Ia menyoroti proyeksi lonjakan permintaan energi nasional hingga 2050, di mana permintaan gas diperkirakan meningkat empat kali lipat dan minyak dua kali lipat. Kondisi ini, menurutnya, menuntut kebijakan yang pro-investasi, kepastian hukum, serta percepatan eksplorasi migas.
Dari sisi pemerintah, Tenaga Ahli Kepala SKK Migas Muhammad Kemal menyampaikan bahwa optimalisasi lifting migas menjadi prioritas strategis untuk menekan impor energi dan menopang penerimaan negara. Pemerintah menargetkan lifting minyak sebesar 610 ribu barel per hari dan gas 5.500 MMSCFD pada 2026 dengan dukungan investasi lebih dari US$22 miliar.

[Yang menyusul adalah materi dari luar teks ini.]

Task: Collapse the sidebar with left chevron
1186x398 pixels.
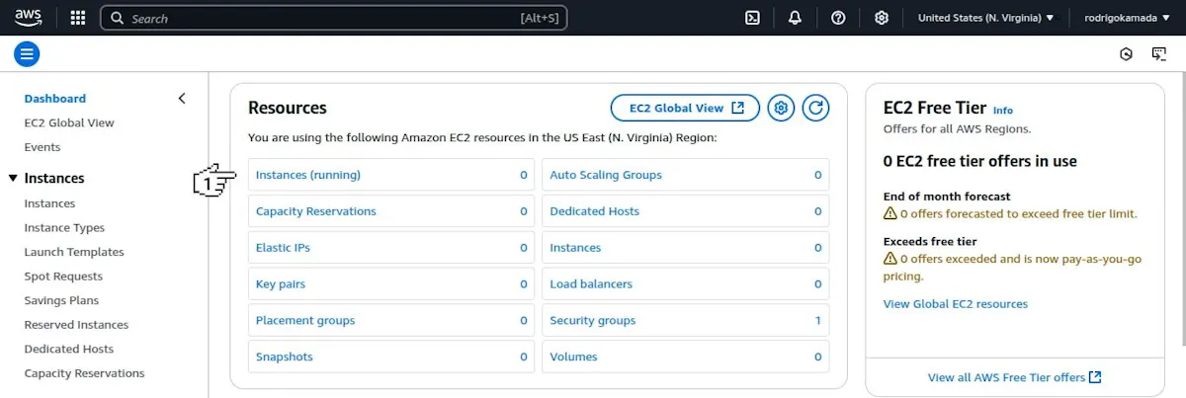Action: (181, 99)
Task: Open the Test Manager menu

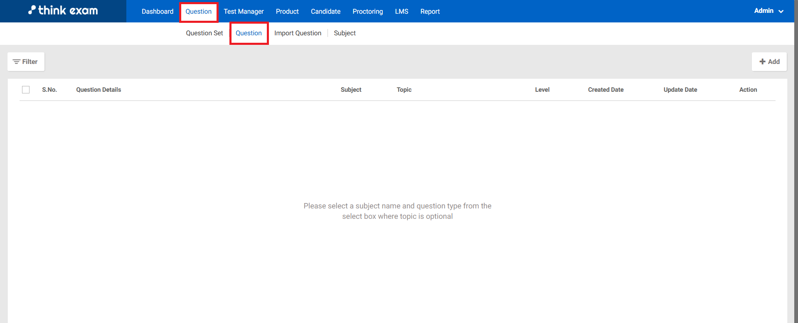Action: [244, 12]
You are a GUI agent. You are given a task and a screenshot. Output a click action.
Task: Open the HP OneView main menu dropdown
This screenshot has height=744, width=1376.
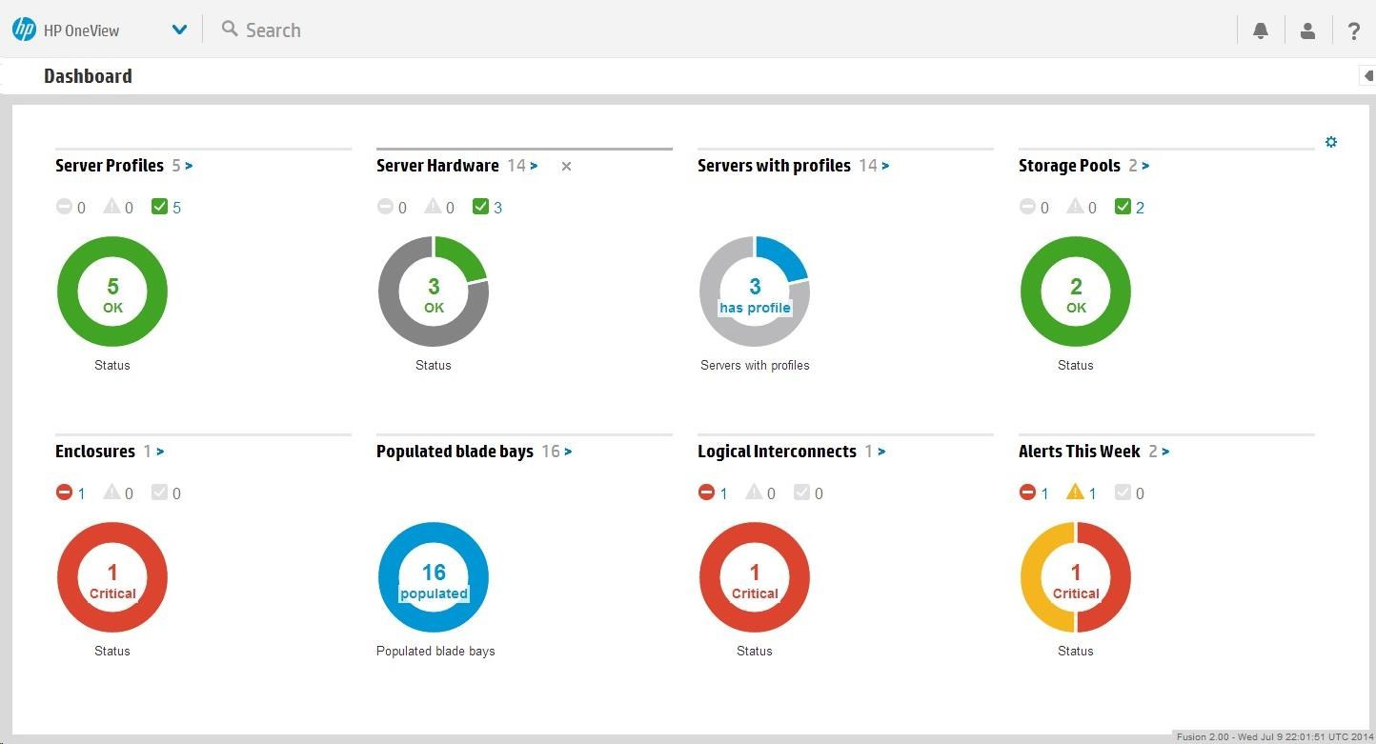(179, 30)
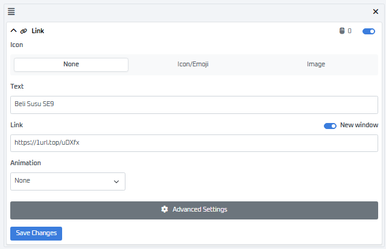The width and height of the screenshot is (386, 249).
Task: Click the Link section title
Action: pos(37,31)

“Kolaborasi antara pemerintah, SKK Migas, dan KKKS menjadi kunci agar migas tetap berperan sebagai penyangga ketahanan energi nasional,” ujar Kemal.
Sementara itu, gas alam juga dinilai berperan sebagai jembatan penting transisi energi. Manager New and Renewable Energy Pertamina NRE Chandra Asmara menyebut pembangkit listrik berbasis gas mampu menekan emisi hingga 70 persen dibandingkan PLTU batu bara serta menjaga keandalan sistem kelistrikan nasional.
Pemerintah sendiri menegaskan bahwa penguatan EBT tetap berjalan seiring dengan optimalisasi migas. Hingga Semester I 2025, bauran EBT nasional telah mencapai sekitar 16 persen dan terus digenjot untuk memenuhi target Kebijakan Energi Nasional.
Anggota Dewan Energi Nasional (DEN) Dina Nurul Fitriah menegaskan bahwa kebijakan energi ke depan harus mampu menyeimbangkan aspek ketersediaan, keterjangkauan, dan keberlanjutan. “Transisi energi harus realistis dan berpijak pada kondisi ketahanan energi nasional,” ujarnya.